→ **REQUIREMENT**:
Transcribe the entries below with complete accuracy, excluding the pictures.

○ ○ ○ ○

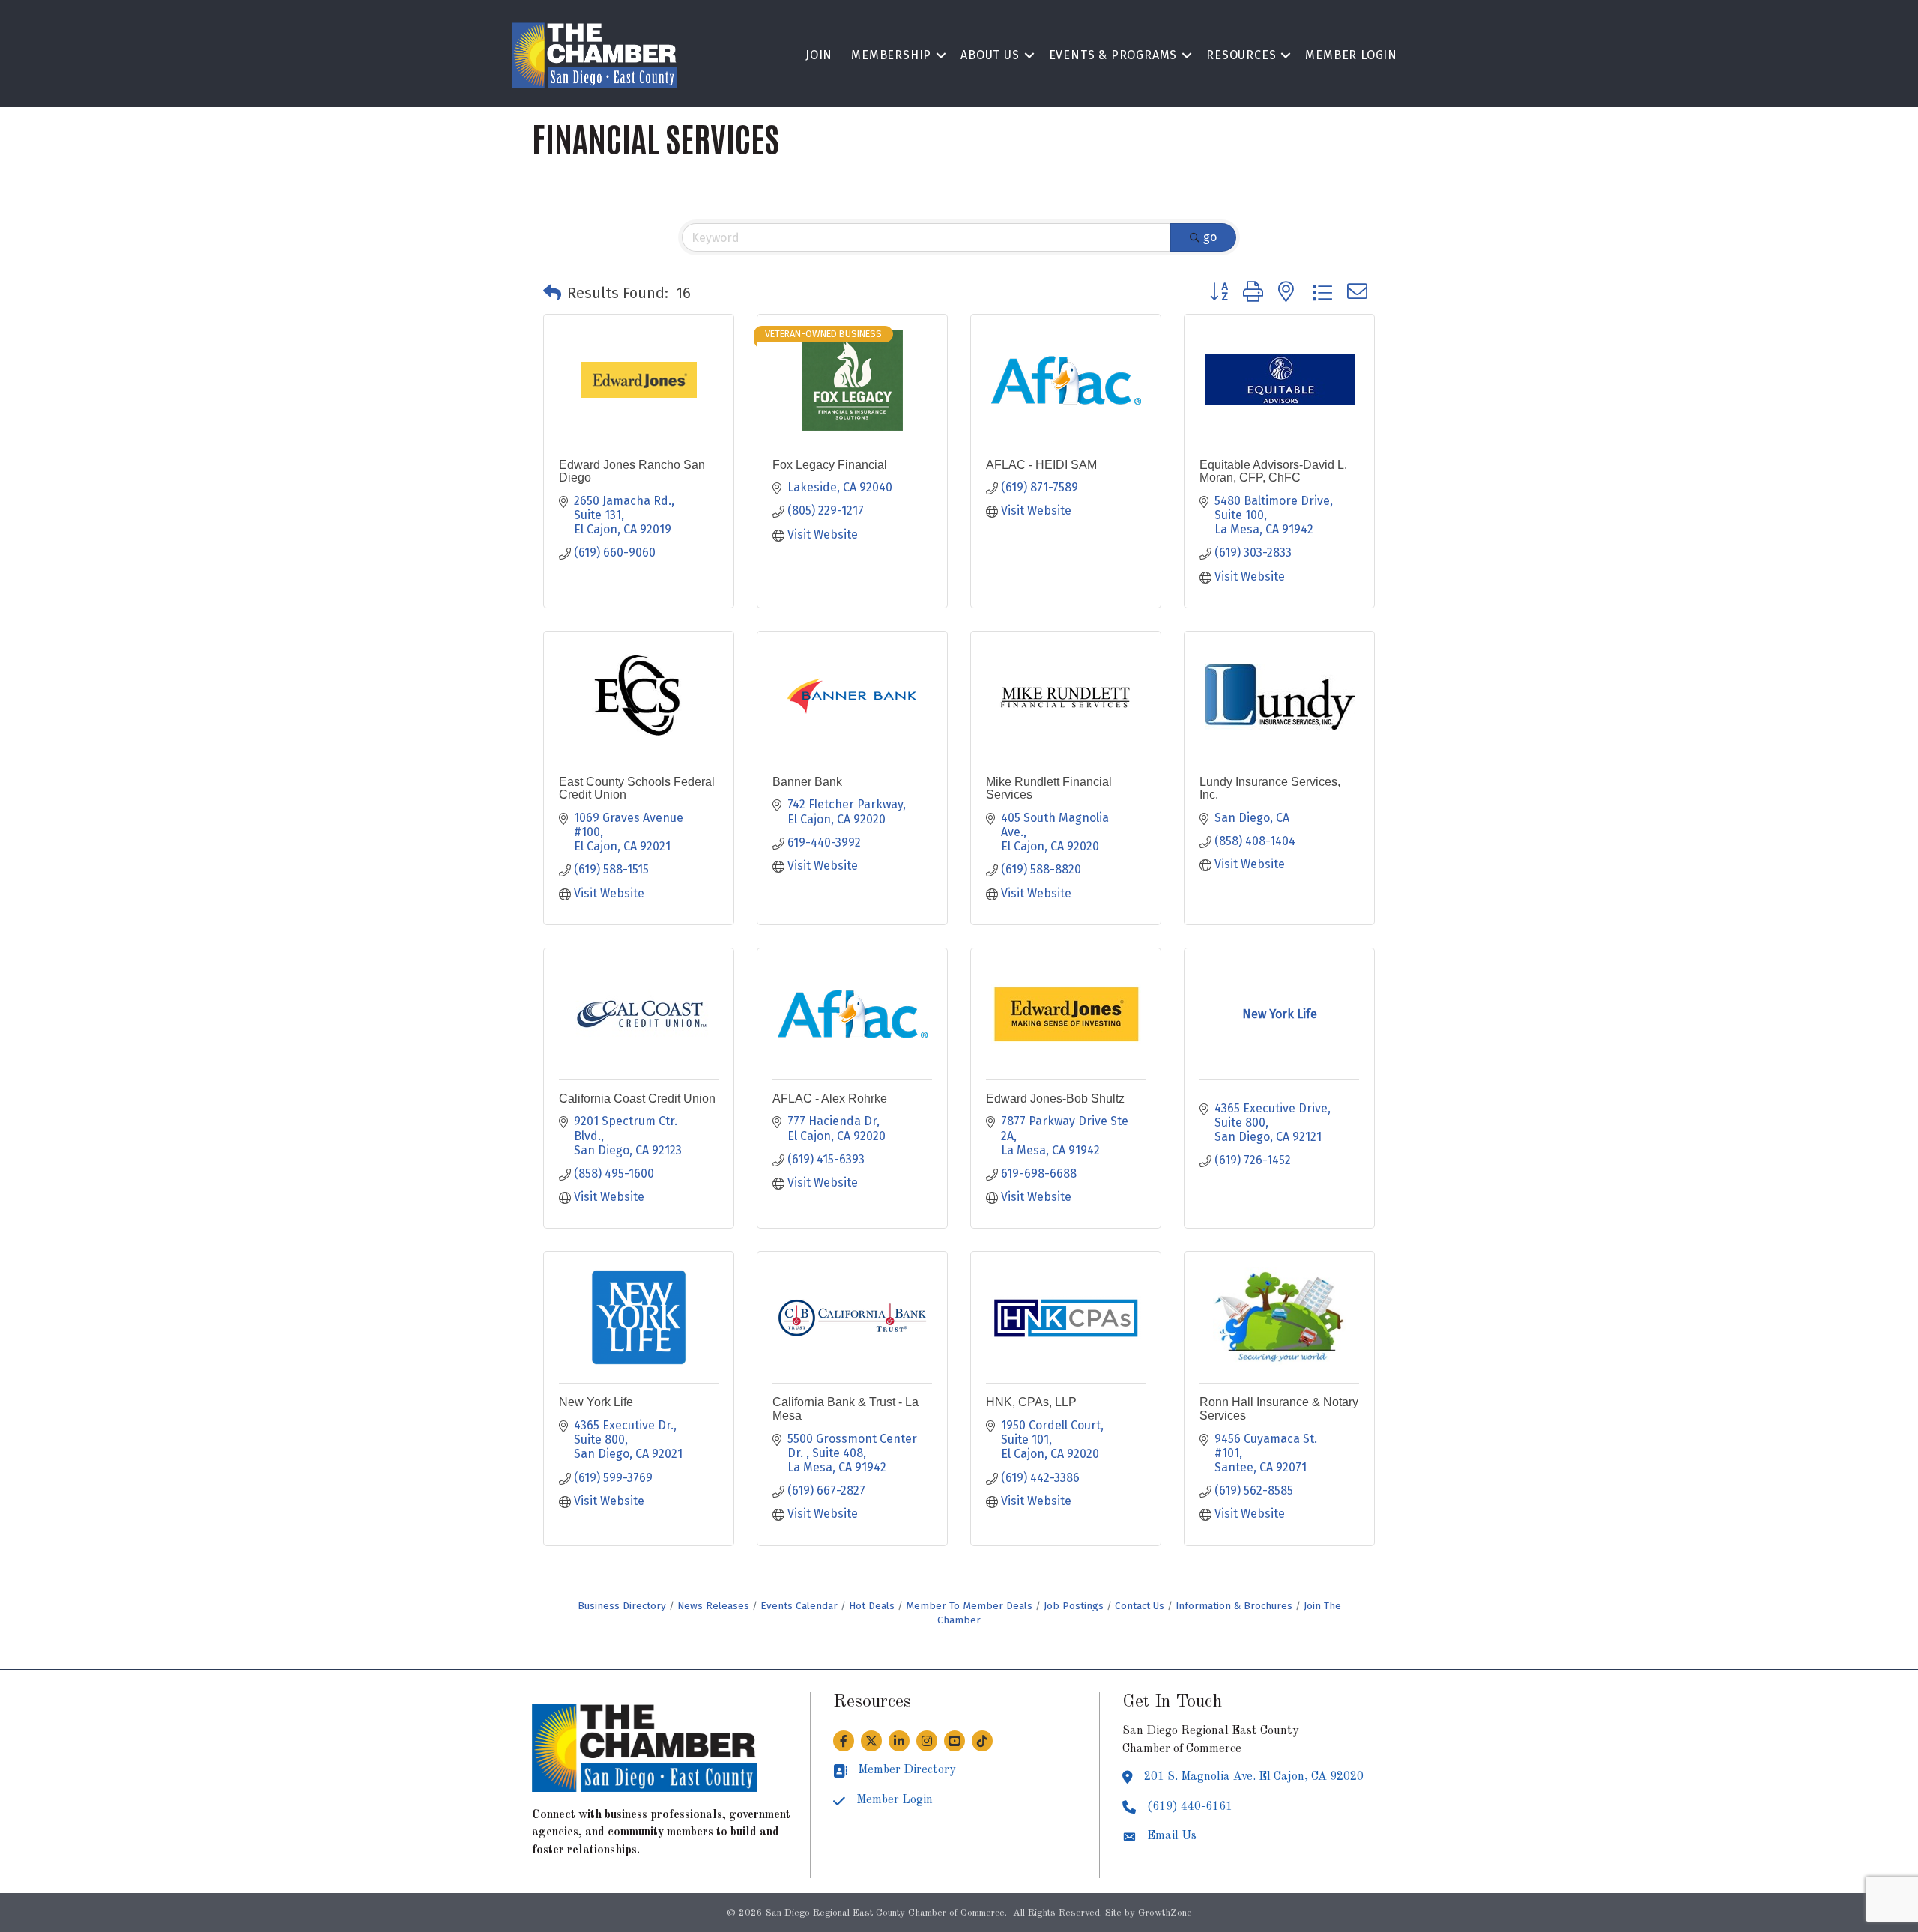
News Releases (713, 1605)
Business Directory (622, 1605)
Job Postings (1074, 1605)
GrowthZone (1165, 1913)
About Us (989, 55)
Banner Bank (807, 781)
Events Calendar (799, 1605)
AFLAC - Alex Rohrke (829, 1098)
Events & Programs (1113, 55)
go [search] (1210, 237)
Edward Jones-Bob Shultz (1055, 1098)
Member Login (1351, 55)
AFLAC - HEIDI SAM (1041, 464)
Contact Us (1139, 1605)
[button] (552, 292)
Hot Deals (872, 1605)
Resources (1241, 55)
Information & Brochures (1234, 1605)
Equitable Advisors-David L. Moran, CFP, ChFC (1273, 471)
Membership (891, 55)
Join (818, 55)
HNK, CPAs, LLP (1031, 1402)
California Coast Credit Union (637, 1098)
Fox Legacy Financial (829, 464)
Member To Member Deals (969, 1605)
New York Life (596, 1402)
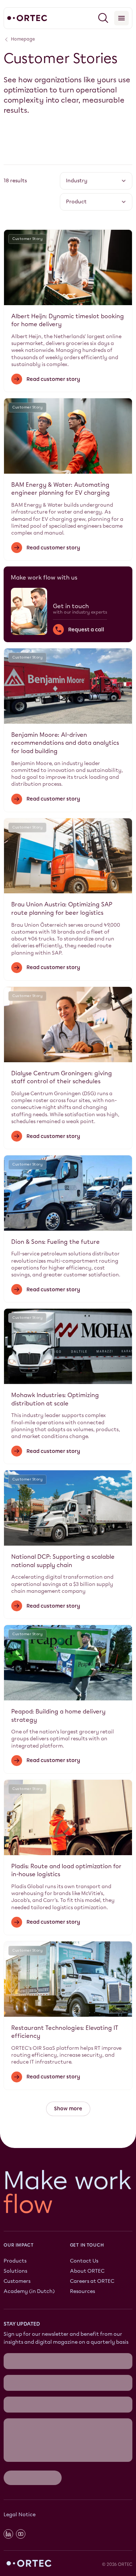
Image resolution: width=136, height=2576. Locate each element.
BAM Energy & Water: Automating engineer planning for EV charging (60, 488)
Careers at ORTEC (92, 2281)
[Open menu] (121, 18)
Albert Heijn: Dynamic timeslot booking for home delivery (67, 320)
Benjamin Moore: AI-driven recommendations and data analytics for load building (65, 743)
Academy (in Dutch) (29, 2291)
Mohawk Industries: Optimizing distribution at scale (55, 1399)
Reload (12, 2376)
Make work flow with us (44, 577)
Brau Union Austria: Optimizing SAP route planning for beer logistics (61, 908)
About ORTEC (87, 2271)
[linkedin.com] (8, 2428)
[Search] (103, 18)
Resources (82, 2291)
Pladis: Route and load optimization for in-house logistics (66, 1870)
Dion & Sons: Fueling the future (55, 1241)
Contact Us (84, 2261)
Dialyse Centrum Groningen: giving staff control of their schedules (61, 1077)
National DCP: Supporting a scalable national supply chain (63, 1561)
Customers (17, 2281)
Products (15, 2261)
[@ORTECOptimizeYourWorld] (20, 2428)
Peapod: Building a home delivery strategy (58, 1715)
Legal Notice (20, 2409)
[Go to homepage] (27, 18)
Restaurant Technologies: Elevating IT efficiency (64, 2032)
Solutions (15, 2271)
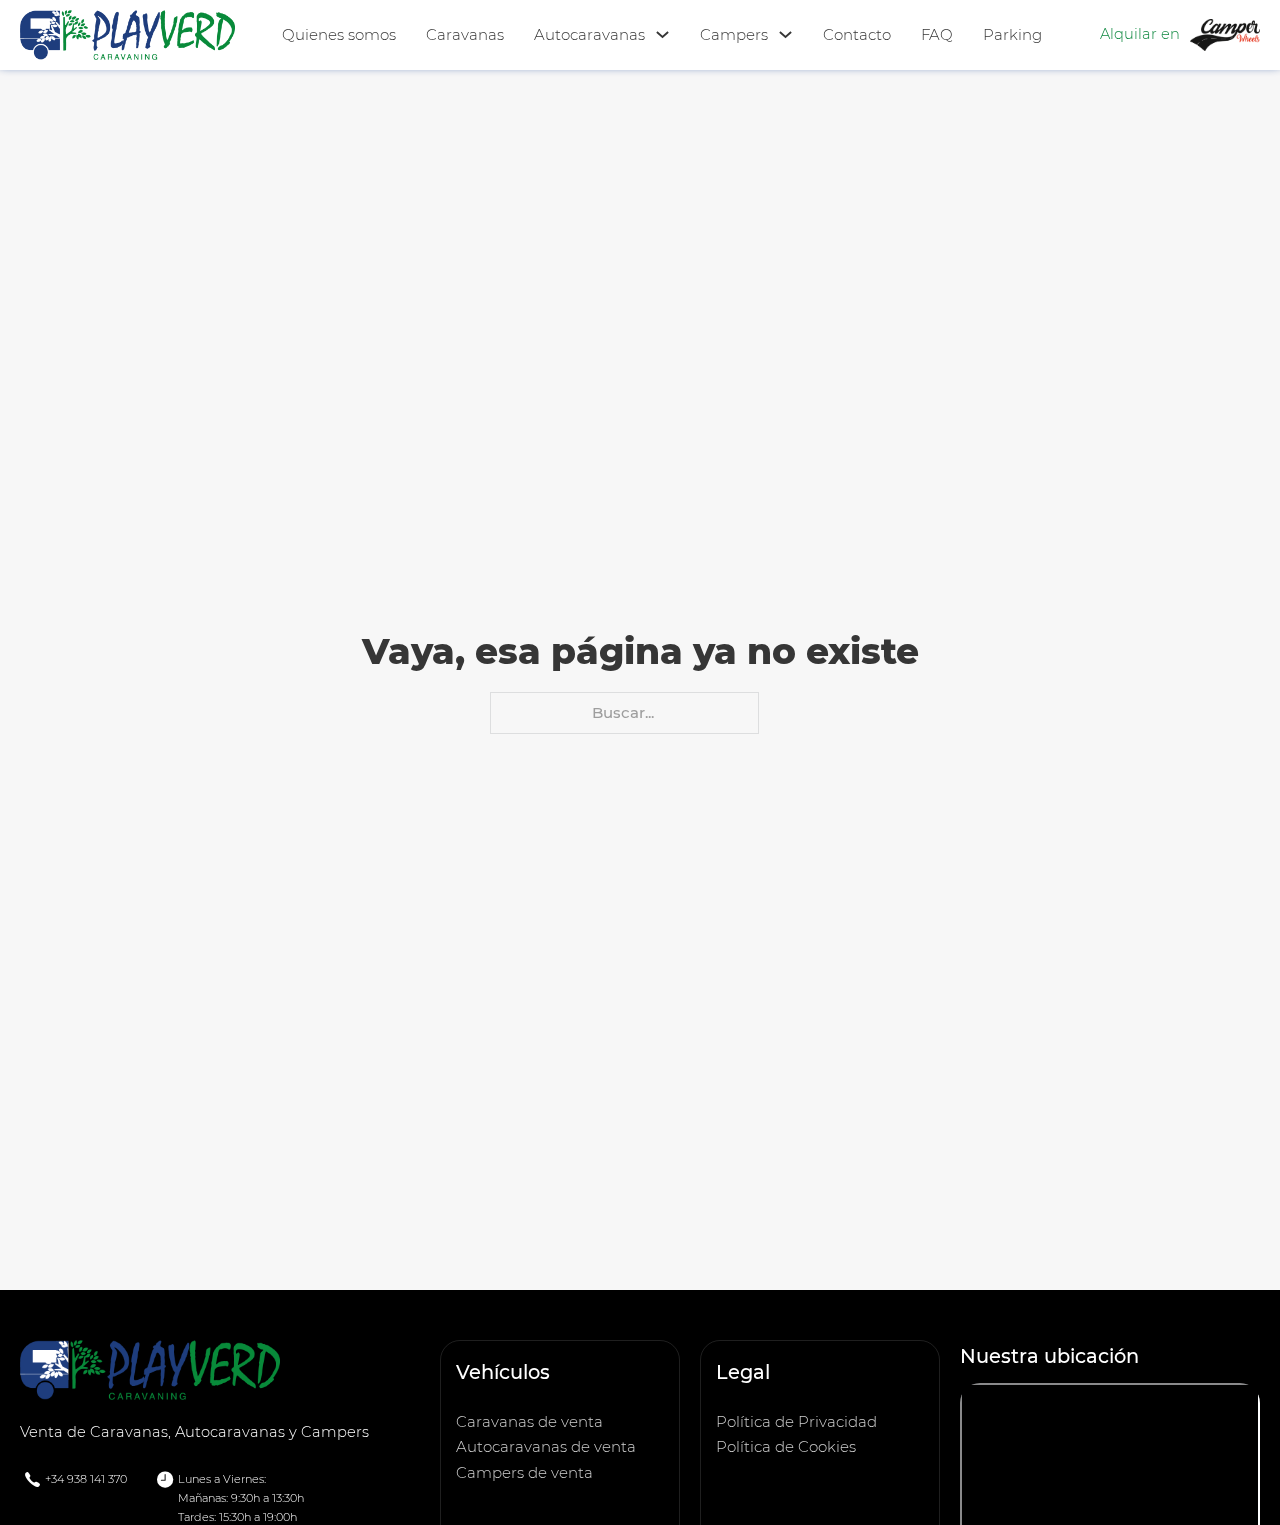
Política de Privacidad (796, 1421)
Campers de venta (524, 1472)
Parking (1012, 34)
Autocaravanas (589, 34)
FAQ (937, 34)
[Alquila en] (1225, 33)
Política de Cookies (786, 1446)
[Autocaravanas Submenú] (662, 34)
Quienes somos (339, 34)
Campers (734, 34)
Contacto (857, 34)
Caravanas (465, 34)
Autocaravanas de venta (546, 1446)
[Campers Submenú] (785, 34)
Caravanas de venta (529, 1421)
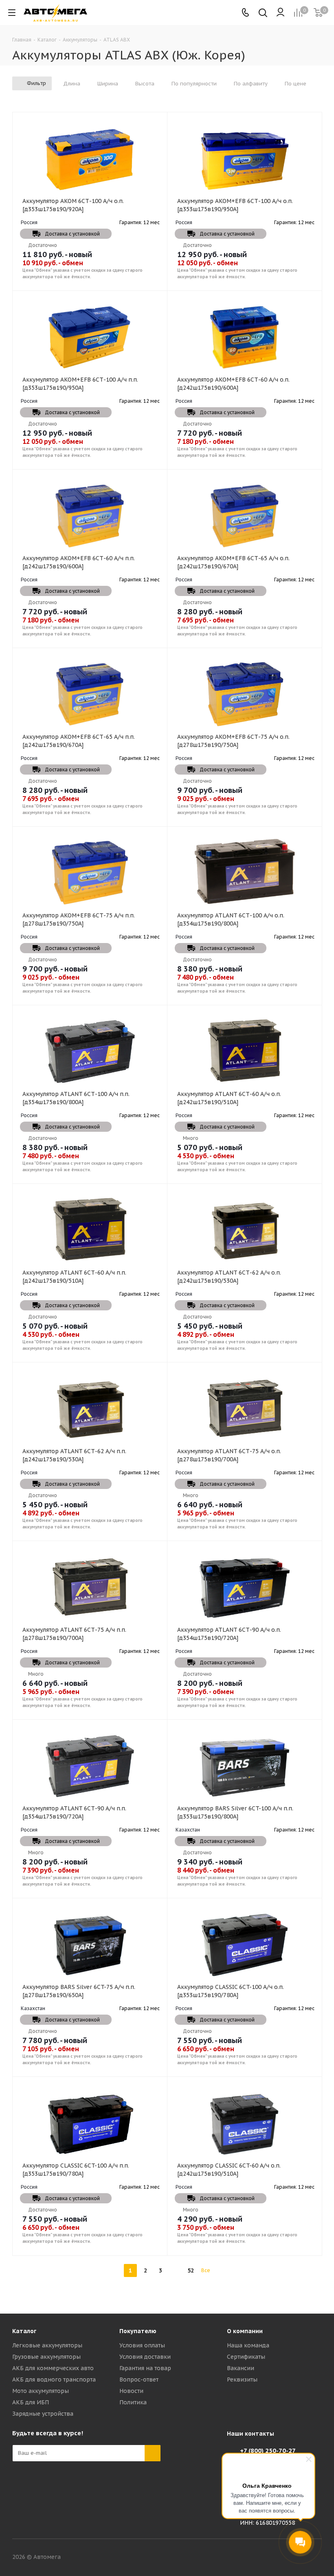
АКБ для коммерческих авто (53, 2368)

○ ○ ○ ○

→ **THE ANSWER**:
News Releases (713, 1605)
Business Directory (622, 1605)
Job Postings (1074, 1605)
GrowthZone (1165, 1913)
About Us (989, 55)
Banner Bank (807, 781)
Events Calendar (799, 1605)
AFLAC - Alex Rohrke (829, 1098)
Events & Programs (1113, 55)
go [search] (1210, 237)
Edward Jones-Bob Shultz (1055, 1098)
Member Login (1351, 55)
AFLAC - HEIDI SAM (1041, 464)
Contact Us (1139, 1605)
[button] (552, 292)
Hot Deals (872, 1605)
Resources (1241, 55)
Information & Brochures (1234, 1605)
Equitable Advisors-David L. Moran, CFP, ChFC (1273, 471)
Membership (891, 55)
Join (818, 55)
HNK, CPAs, LLP (1031, 1402)
California Coast Credit Union (637, 1098)
Fox Legacy Financial (829, 464)
Member To Member Deals (969, 1605)
New York Life (596, 1402)
Image resolution: width=136, height=2576. Locate each element.
BAM Energy & Water: Automating engineer planning for EV charging (60, 488)
Careers at ORTEC (92, 2281)
[Open menu] (121, 18)
Albert Heijn: Dynamic timeslot booking for home delivery (67, 320)
Benjamin Moore: AI-driven recommendations and data analytics for load building (65, 743)
Academy (in Dutch) (29, 2291)
Mohawk Industries: Optimizing distribution at scale (55, 1399)
Reload (12, 2376)
Make work flow with us (44, 577)
Brau Union Austria: Optimizing SAP route planning for beer logistics (61, 908)
About ORTEC (87, 2271)
[linkedin.com] (8, 2428)
[Search] (103, 18)
Resources (82, 2291)
Pladis: Route and load optimization for in-house logistics (66, 1870)
Dion & Sons: Fueling the future (55, 1241)
Contact Us (84, 2261)
Dialyse Centrum Groningen: giving staff control of their schedules (61, 1077)
National DCP: Supporting a scalable national supply chain (63, 1561)
Customers (17, 2281)
Products (15, 2261)
[@ORTECOptimizeYourWorld] (20, 2428)
Peapod: Building a home delivery strategy (58, 1715)
Legal Notice (20, 2409)
[Go to homepage] (27, 18)
Restaurant Technologies: Elevating IT efficiency (64, 2032)
Solutions (15, 2271)
Política de Privacidad (796, 1421)
Campers de venta (524, 1472)
Parking (1012, 34)
Autocaravanas (589, 34)
FAQ (937, 34)
[Alquila en] (1225, 33)
Política de Cookies (786, 1446)
[Autocaravanas Submenú] (662, 34)
Quienes somos (339, 34)
Campers (734, 34)
Contacto (857, 34)
Caravanas (465, 34)
Autocaravanas de venta (546, 1446)
[Campers Submenú] (785, 34)
Caravanas de venta (529, 1421)
АКБ для коммерческих авто (53, 2368)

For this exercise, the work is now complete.